> Task item
These entries must be printed again exactly as they are.

───── Supplied information ─────

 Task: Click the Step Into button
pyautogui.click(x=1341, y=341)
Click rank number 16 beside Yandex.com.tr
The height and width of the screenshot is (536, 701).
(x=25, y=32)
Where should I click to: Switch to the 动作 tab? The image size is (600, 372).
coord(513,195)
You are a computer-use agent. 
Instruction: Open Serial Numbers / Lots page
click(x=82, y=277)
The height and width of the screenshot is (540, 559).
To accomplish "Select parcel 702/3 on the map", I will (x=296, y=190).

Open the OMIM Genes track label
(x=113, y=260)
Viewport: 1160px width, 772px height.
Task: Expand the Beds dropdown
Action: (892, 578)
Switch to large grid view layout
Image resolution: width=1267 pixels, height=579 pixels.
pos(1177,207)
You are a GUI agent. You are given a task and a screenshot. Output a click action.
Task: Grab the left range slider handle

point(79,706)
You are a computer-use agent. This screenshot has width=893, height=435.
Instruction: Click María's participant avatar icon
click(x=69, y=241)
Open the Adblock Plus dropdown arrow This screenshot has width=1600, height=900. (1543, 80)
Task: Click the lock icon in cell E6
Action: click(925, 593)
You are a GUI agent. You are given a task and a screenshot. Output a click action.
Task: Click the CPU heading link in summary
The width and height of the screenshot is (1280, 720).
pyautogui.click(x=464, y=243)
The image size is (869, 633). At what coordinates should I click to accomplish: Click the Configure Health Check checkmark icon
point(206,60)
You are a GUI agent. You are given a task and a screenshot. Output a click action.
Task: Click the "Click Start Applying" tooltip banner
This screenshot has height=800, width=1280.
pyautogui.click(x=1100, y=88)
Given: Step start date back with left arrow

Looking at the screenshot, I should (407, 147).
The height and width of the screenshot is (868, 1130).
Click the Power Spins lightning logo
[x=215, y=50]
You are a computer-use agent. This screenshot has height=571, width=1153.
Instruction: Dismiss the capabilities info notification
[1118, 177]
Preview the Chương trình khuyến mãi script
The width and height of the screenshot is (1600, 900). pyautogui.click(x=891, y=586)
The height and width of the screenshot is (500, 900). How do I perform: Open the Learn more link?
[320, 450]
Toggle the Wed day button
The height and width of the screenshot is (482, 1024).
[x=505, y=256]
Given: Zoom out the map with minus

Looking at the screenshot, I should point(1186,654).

─────

> Expected answer
 Task: Click the Step Into button
pyautogui.click(x=1341, y=341)
Click rank number 16 beside Yandex.com.tr
The height and width of the screenshot is (536, 701).
(x=25, y=32)
Where should I click to: Switch to the 动作 tab? The image size is (600, 372).
coord(513,195)
You are a computer-use agent. 
Instruction: Open Serial Numbers / Lots page
click(x=82, y=277)
The height and width of the screenshot is (540, 559).
To accomplish "Select parcel 702/3 on the map", I will (x=296, y=190).

Open the OMIM Genes track label
(x=113, y=260)
Viewport: 1160px width, 772px height.
Task: Expand the Beds dropdown
Action: (892, 578)
Switch to large grid view layout
Image resolution: width=1267 pixels, height=579 pixels.
pos(1177,207)
You are a GUI agent. You are given a task and a screenshot. Output a click action.
Task: Grab the left range slider handle

point(79,706)
You are a computer-use agent. This screenshot has width=893, height=435.
Instruction: Click María's participant avatar icon
click(x=69, y=241)
Open the Adblock Plus dropdown arrow This screenshot has width=1600, height=900. (1543, 80)
Task: Click the lock icon in cell E6
Action: click(925, 593)
You are a GUI agent. You are given a task and a screenshot. Output a click action.
Task: Click the CPU heading link in summary
The width and height of the screenshot is (1280, 720).
pyautogui.click(x=464, y=243)
The image size is (869, 633). At what coordinates should I click to accomplish: Click the Configure Health Check checkmark icon
point(206,60)
You are a GUI agent. You are given a task and a screenshot. Output a click action.
Task: Click the "Click Start Applying" tooltip banner
This screenshot has height=800, width=1280.
pyautogui.click(x=1100, y=88)
Given: Step start date back with left arrow

Looking at the screenshot, I should (407, 147).
The height and width of the screenshot is (868, 1130).
Click the Power Spins lightning logo
[x=215, y=50]
You are a computer-use agent. This screenshot has height=571, width=1153.
Instruction: Dismiss the capabilities info notification
[1118, 177]
Preview the Chương trình khuyến mãi script
The width and height of the screenshot is (1600, 900). pyautogui.click(x=891, y=586)
The height and width of the screenshot is (500, 900). How do I perform: Open the Learn more link?
[320, 450]
Toggle the Wed day button
The height and width of the screenshot is (482, 1024).
[x=505, y=256]
Given: Zoom out the map with minus

Looking at the screenshot, I should point(1186,654).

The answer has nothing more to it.